▶ [Your tasks]
1 - Reproduce word for word the part of the blog post about the Israel bus trip starting at "We all know" and ending at "the Archaeological dig.".
2 - Carry on the blog post about the Israel bus trip from the last sentence shown.

▶ [Quoted passage]
● ● ● ● ● ● ●

Friday, January 5, 2007

My Camel is Broken - The Negev, Thursday December 21


By now, Bus Double One is experiencing two inevitable consequences of putting 40 Jews on a bus for 10 days; nicknames and sickness.

On this bus, there are 2 Davids, 2 Jens, Dani, a girl, and Dani, a guy, plus a Dan and a Daniel, a Maya and a Ma'ayan, and, just for fun, 3 Matts. And since Matt B, Matt G and Matt M is the lame 3rd grade teacher way of solving these identity crises and Bus Double One is a creative bunch, the nicknames were inevitable.

I was spared a nickname because the other David became "Tony" or just "Dave." Though I should say, we were confused a number of times so maybe one of those nicknames needed to stick better. We also had a girl take on the nickname of "Gypsy", though I'm not 100% sure why. As for the Matts, one took his last name, another was identified by his association with his best friend, as in, "Which Matt? Oh, Matt and Will Matt." And the last became known as "Bubonic."

Why Bubonic? (I ask, sliding seamlessly into inevitable consequence #2) Well, Bubonic arrived on our trip with a hacking cough and sore throat, and gave it a dozen others, and by the time we departed Tel Aviv for the Negev on day 6, the plague had spread, and I was guzzling Airborne every morning.

We all know the perfect cure for hacking cough and sore throat and everything else - get a partial night sleep in a tent with 80 other people, ratty old sleeping bags and no pillows in the middle of the desert in December.

But I'm getting ahead of myself. The day in the desert began in the blazing sunshine at Tel Maresha, where we participated in an Archaeological dig. Now, almost everything on this trip that I thought would be really cheesy turned out to be great. That is, with the exception of the Archaeological dig.

● ● ● ● ● ● ●

▶ [Study material]
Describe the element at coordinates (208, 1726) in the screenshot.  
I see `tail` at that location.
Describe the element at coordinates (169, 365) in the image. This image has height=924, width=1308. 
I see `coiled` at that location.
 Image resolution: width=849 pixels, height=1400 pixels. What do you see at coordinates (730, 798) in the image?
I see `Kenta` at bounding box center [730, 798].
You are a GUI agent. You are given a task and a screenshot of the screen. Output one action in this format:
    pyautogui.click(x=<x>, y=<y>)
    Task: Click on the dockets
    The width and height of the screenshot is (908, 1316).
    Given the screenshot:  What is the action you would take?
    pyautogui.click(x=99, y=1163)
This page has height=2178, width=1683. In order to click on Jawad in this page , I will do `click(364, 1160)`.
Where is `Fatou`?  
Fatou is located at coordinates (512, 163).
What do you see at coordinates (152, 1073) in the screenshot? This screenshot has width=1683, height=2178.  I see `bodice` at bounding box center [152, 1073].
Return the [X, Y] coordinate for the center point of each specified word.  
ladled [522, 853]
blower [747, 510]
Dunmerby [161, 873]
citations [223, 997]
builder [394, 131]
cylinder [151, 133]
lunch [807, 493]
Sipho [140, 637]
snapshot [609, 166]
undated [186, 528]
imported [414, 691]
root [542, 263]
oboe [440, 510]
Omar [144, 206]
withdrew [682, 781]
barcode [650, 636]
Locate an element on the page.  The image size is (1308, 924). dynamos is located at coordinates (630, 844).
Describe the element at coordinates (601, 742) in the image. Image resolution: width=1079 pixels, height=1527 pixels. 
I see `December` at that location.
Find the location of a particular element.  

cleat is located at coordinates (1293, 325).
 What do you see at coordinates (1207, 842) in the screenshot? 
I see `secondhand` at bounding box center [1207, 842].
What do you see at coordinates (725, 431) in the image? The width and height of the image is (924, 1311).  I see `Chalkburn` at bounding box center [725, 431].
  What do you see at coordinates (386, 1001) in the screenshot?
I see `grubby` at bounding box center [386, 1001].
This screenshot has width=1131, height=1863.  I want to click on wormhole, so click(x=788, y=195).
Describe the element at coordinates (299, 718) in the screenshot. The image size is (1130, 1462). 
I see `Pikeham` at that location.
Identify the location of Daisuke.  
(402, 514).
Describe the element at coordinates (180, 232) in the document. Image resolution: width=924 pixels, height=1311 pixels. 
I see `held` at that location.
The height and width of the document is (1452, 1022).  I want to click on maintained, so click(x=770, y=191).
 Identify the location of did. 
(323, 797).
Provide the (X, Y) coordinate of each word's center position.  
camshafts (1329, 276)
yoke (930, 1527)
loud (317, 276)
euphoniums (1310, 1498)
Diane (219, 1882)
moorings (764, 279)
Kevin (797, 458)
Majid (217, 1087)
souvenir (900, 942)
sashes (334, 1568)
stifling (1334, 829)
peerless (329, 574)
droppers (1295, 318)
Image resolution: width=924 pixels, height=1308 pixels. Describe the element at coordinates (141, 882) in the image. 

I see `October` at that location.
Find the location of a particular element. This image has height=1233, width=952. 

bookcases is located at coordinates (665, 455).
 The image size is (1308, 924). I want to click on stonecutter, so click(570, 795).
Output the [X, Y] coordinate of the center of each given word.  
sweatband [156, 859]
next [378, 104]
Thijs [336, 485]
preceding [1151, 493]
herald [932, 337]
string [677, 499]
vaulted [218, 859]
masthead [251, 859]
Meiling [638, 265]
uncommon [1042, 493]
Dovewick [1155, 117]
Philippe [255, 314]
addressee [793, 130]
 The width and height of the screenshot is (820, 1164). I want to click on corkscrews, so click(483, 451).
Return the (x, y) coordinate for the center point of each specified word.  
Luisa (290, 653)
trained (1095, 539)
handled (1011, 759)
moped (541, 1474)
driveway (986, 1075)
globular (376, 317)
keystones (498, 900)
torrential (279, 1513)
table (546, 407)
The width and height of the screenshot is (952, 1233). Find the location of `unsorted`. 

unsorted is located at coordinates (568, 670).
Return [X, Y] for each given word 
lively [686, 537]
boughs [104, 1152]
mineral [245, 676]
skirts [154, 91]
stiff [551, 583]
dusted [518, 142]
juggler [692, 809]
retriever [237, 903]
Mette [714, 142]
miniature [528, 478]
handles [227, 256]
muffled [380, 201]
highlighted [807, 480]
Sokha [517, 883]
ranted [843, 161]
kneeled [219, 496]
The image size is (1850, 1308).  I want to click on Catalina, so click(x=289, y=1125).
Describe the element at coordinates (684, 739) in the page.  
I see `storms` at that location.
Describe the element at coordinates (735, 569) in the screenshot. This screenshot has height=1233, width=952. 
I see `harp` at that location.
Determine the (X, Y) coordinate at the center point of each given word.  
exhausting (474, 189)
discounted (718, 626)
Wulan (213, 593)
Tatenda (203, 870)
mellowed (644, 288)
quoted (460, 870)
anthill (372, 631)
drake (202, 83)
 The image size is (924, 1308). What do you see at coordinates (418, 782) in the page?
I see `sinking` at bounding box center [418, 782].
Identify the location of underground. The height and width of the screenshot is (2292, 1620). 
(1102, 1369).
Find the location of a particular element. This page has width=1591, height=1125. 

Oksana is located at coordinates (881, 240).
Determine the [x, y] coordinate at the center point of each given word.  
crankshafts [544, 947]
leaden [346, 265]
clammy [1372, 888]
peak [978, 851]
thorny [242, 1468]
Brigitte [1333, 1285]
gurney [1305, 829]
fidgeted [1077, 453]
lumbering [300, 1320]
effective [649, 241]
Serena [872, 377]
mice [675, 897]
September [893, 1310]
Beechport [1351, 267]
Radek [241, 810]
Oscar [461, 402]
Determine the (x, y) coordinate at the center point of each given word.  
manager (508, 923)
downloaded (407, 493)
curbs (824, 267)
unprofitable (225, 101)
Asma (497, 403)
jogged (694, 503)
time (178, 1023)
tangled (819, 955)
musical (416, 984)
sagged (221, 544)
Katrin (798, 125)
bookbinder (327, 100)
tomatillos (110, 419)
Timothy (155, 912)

● ● ● ● ● ● ●

▶ [Outputs in order]
1 -
We all know the perfect cure for hacking cough and sore throat and everything else - get a partial night sleep in a tent with 80 other people, ratty old sleeping bags and no pillows in the middle of the desert in December.

But I'm getting ahead of myself. The day in the desert began in the blazing sunshine at Tel Maresha, where we participated in an Archaeological dig. Now, almost everything on this trip that I thought would be really cheesy turned out to be great. That is, with the exception of the Archaeological dig.

2 -
Here we learned about the Edomite civilization and the underground caves that they destroyed when Jews captured the town around the time of the Chanukah story in 120 B.C.E. Then we went into one of the caves and dug for artifacts, and in about 20 minutes managed to come up with some pieces of pottery and animal bone. One person even dug up a handle. But the whole time, I had trouble believing (as did many others) that we had actually discovered anything important or even anything that hadn't been discovered already.

My skepticism was verified after our debriefing. The guide showed us some impressive pieces already recovered, cleaned and catalogued from the Maresha dig and explained some of the archaeological process. Then she offered us a chance to buy an official "we dig Israel" t-shirt (get it?) as well as take home a few pieces of pottery found in the site, pieces that are too small to be of any use to them. Pieces remarkably similar to the ones I'd dug up just a short time before. So, what I found either gets cleaned or put back into the dig? Glad I could help.

I appreciate the importance of archaeology in Israel, for sure. The entire country is "one huge archaeological site" as our American staff, Dani, put it. But our archaeological experience was on an elementary school level. Which explained all the grade-school kids I fought my way around in order to wash my hands, get back on the bus and get on to Kibbutz Sde Boker.

Imagine for a second, President George W. Bush decides to leave Washington, eschewing most of his duties to go live a simpler life on a farm somewhere in, say, Texas. It's...hard...to imagine...isn't...oh...

Well this is sort of what David Ben Gurion did back in the 1950s. He resigned as Prime Minister and went to live on Kibbutz Sde Boker, claiming that it was the kibbutznik that made Israel what it was. Eventually, Israel demanded his return to the Knesset and he did go back, reluctantly, but his heart was in his Kibbutz. And on Thursday, so were we.

Sde Boker overlooks the beautiful Zin Wadi, a cavernous, Grand Canyon-like desert valley mentioned in the bible many times. Ben-Gurion's tomb also overlooks this magnificent vista, and we stopped to pay our respects to the man who stood in Independence Hall in Tel Aviv and declared the establishment of the Jewish State.

"OK," says Ran, "Back on the bus, quickly. It is already getting dark, and we can't ride the camels in the dark."

The sun was down when we arrived at the Bedouin village of Kfar Hanokdim, and we were just in time for the camels.

It's hard to recreate what it's like when 40 eager 20-somethings bound toward a pack of stubborn, not very happy camels, but let's just say there's a smell, there's a lot of yelling (from us, from the camels, from the camel handlers), and a lot of movement. I got caught up in the frenzy as our group members paired off and mounted camels and the camels lifted off the ground, and all of a sudden me and a dozen others are left without a camel to ride.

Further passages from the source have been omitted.